[Marius the Epicurean Volume One by Walter Horatio Pater]@TWC D-Link bookMarius the Epicurean Volume One CHAPTER XIII: THE "MISTRESS AND MOTHER" OF PALACES 7/16
Was not that likeness of the husband, in the boy beside her, really the effect of a shameful magic, in which the blood of the murdered gladiator, his true father, had been an ingredient? Were the tricks for [219] deceiving husbands which the Roman poet describes, really hers, and her household an efficient school of all the arts of furtive love? Or, was the husband too aware, like every one beside? Were certain sudden deaths which happened there, really the work of apoplexy, or the plague? The man whose ears, whose soul, those rumours were meant to penetrate, was, however, faithful to his sanguine and optimist philosophy, to his determination that the world should be to him simply what the higher reason preferred to conceive it; and the life's journey Aurelius had made so far, though involving much moral and intellectual loneliness, had been ever in affectionate and helpful contact with other wayfarers, very unlike himself.
Since his days of earliest childhood in the Lateran gardens, he seemed to himself, blessing the gods for it after deliberate survey, to have been always surrounded by kinsmen, friends, servants, of exceptional virtue.
From the great Stoic idea, that we are all fellow-citizens of one city, he had derived a tenderer, a more equitable estimate than was common among Stoics, of the eternal shortcomings of men and women.
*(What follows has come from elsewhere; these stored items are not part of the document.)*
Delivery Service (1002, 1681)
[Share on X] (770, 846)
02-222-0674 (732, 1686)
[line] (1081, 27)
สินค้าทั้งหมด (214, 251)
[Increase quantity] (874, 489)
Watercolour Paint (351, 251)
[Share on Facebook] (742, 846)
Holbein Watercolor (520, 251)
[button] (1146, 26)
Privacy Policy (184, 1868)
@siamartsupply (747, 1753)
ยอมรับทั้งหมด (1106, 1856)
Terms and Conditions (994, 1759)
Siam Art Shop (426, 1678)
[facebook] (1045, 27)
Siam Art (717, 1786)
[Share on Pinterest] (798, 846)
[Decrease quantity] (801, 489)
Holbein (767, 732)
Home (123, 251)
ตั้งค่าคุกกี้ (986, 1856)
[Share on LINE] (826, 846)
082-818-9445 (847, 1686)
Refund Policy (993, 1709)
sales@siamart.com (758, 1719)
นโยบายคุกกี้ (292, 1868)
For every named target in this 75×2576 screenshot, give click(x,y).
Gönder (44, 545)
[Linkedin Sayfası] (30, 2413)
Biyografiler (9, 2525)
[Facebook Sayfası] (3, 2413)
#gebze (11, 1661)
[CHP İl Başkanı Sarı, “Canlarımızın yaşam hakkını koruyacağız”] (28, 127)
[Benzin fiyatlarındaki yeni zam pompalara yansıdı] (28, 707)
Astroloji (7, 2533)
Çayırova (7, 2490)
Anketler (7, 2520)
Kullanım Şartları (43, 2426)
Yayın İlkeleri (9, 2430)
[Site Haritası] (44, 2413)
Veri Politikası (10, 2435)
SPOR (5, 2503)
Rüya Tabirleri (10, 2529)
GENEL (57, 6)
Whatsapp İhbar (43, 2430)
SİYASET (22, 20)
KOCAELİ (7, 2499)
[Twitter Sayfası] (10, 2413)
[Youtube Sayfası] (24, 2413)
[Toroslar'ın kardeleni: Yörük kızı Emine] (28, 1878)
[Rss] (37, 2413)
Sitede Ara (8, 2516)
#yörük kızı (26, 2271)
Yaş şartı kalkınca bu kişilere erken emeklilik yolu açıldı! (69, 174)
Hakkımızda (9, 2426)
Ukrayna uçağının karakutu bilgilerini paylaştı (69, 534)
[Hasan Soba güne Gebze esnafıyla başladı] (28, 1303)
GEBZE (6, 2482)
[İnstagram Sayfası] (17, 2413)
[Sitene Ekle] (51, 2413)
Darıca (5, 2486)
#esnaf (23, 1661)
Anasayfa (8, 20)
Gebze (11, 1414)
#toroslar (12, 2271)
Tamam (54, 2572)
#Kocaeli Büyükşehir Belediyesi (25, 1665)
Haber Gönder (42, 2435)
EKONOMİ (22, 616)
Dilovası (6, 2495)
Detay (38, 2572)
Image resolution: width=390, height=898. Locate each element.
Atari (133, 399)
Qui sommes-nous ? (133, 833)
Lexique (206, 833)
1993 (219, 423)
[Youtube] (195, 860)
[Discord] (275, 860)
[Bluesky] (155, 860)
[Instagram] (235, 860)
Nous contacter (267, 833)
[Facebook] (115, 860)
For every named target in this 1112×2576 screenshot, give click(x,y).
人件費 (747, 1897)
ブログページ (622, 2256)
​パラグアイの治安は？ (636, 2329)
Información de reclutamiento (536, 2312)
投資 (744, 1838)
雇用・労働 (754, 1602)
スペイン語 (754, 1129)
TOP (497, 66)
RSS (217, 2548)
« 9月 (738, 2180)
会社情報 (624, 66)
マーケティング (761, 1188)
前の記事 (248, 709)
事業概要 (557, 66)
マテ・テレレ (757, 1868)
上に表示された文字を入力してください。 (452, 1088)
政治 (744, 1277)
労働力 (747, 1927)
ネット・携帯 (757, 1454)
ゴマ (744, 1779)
Considerations that might tend to the sweetening of his temper it was his daily care to store away, with a kind of philosophic pride in the thought that no one took more good-naturedly than he the "oversights" of his neighbours.
For had not Plato taught (it was not [220] paradox, but simple truth of experience) that if people sin, it is because they know no better, and are "under the necessity of their own ignorance"? Hard to himself, he seemed at times, doubtless, to decline too softly upon unworthy persons. Actually, he came thereby upon many a useful instrument.